=== EXCERPT ===

Consider the humble traffic light. The basic design dates to the 1890s, the signals it displays can be explained to a toddler, they’re everywhere and no one thinks anything of them, but if they malfunction an entire city could be paralyzed. Also, for longer than you might realize, they have not been controlled by simple, independent timing circuits;
coordinated light patterns, intended to ensure that traffic flows smoothly along the entire length of a boulevard, date to the 1940s. Nowadays each light’s control box tends to have a computer inside, and they talk to each other on radio links, because running wires between all the intersections is expensive.
Today’s paper is from WOOT 2014 and is a case study of the security of such networks of traffic lights. If you have any experience with embedded device security you can probably guess how it turned out: The radio links are in the clear. The protocols are proprietary, but easy to reverse-engineer (or acquire software for). The computers run an outdated proprietary embedded OS and there’s no mechanism for ensuring it gets patched when necessary. Operating-system-level debugging interfaces with complete control over the device may have been left active and exposed to the network. Management software fails to work correctly if passwords are changed from the vendor’s default. And once you’re connected, you can completely reconfigure the traffic lights—which is by design, so adjustments don’t require sending a maintenance crew to every intersection.
The saving grace is the
malfunction management unit. This is a separate circuit board, built with discrete logic and configured with physical jumpers, which prevents the light at any single intersection from displaying an unsafe combination of signals (e.g. green in all directions). If the computer tries to put the lights in a state that isn’t on the MMU’s whitelist, or change them too rapidly, it will be overridden and the lights will enter a failsafe mode (such as blinking red in all directions) until someone physically resets the control box. This safety mechanism limits the damage an attacker can do, but it’s still perfectly possible to bring all traffic to a halt, malcoordinate the lights to hinder rather than help traffic flow (which might go completely unnoticed) or just give yourself green lights all the time at everyone else’s expense.

=== EXTRACTED INFORMATION ===

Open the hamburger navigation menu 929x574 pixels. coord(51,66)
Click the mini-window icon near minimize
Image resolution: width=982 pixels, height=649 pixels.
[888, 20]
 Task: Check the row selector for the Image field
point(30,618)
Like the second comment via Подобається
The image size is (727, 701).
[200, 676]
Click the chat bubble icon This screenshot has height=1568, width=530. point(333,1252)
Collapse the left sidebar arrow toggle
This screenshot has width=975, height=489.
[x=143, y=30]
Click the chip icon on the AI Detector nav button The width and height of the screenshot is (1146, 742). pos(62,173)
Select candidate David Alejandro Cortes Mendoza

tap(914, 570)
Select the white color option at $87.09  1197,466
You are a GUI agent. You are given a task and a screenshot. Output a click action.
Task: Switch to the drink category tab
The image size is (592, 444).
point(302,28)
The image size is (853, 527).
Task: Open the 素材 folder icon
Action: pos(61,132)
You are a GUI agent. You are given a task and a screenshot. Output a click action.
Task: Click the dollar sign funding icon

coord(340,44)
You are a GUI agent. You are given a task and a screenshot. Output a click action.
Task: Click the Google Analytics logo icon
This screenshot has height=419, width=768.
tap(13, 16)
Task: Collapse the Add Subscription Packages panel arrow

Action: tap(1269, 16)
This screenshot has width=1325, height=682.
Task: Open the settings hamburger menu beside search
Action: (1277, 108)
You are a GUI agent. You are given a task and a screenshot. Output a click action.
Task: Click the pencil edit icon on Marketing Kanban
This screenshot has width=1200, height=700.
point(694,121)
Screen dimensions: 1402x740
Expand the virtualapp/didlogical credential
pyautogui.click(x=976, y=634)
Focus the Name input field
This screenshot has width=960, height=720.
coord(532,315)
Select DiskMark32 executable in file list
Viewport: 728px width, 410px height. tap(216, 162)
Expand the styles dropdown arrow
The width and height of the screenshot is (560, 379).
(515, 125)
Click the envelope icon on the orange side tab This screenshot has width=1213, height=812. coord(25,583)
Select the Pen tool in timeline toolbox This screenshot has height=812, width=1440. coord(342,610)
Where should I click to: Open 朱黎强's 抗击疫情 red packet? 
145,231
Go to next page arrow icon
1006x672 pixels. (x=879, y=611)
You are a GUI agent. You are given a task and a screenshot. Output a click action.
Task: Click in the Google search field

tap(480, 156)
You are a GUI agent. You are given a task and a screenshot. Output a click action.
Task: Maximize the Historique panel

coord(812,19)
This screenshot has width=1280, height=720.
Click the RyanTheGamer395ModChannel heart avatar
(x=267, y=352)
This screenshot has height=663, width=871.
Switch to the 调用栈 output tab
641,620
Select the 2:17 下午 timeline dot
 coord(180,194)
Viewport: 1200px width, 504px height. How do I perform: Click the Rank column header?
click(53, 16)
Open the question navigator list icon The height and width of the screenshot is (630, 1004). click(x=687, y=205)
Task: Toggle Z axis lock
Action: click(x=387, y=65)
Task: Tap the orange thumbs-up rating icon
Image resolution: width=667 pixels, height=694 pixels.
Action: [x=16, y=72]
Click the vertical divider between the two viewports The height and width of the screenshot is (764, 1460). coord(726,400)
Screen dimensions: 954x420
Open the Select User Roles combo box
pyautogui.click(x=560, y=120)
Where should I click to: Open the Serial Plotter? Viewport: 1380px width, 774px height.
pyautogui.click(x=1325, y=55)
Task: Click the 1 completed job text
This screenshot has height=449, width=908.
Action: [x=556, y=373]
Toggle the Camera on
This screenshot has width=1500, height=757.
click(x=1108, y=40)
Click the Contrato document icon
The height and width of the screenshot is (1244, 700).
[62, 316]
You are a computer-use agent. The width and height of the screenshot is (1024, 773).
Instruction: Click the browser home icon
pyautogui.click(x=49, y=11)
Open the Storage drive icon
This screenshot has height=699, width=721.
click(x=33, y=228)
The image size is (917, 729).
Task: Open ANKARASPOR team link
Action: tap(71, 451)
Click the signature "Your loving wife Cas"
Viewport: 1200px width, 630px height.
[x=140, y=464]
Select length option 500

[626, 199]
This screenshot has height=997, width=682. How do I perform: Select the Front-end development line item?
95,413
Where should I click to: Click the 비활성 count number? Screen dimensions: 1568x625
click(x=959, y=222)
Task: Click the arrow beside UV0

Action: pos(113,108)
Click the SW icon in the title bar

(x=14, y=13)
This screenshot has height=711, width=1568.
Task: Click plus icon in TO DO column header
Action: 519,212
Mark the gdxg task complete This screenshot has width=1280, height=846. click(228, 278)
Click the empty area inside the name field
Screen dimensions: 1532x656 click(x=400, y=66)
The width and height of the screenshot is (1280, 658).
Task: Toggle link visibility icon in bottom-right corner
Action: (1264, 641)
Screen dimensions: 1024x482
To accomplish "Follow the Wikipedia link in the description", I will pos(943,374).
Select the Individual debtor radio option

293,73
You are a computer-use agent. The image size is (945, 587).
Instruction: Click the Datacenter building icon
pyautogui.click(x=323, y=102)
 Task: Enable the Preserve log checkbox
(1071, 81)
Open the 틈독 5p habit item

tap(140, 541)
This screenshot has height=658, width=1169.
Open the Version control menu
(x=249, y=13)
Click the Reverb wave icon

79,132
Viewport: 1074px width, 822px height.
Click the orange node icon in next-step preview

===

**INSTRUCTIONS**
A: In the traffic light passage, to what decade do coordinated light patterns date?
B: Continue the traffic light passage from its last sentence.

**RESPONSES BY TASK**
A: The 1940s.

B:
This paper is probably more valuable for its
broader lessons (section 6) than for this one case study. Why is it that security experts are not surprised when yet another embedded, safety-critical system turns out to be wide open to remote explotation? The authors call this phenomenon the
security phase change. You have an industry with decades of experience designing, manufacturing, and selling widgets which do not communicate with the outside world. The engineers have a solid understanding of how the widget might fail due to accidents, wear and tear, manufacturing defects, etc, and what needs to be done to make sure it fails safe—that malfunction management unit is not in the traffic light controller by chance. But no one thinks about failures due to malice, because why would anyone go around to each and every traffic light and monkeywrench it? It would take hours. Someone would probably call the police.
To such a widget, features are incrementally added, each desirable in its own terms. Microcontrollers are cheaper and more flexible than fixed-function logic boards. Radio links are cheaper and more flexible than running wires down the street. If the fire trucks can override the lights, they can get to the fire faster. If all the lights report diagnostics to a central monitoring station, we can dispatch repair crews more efficiently and not need to make as many inspections.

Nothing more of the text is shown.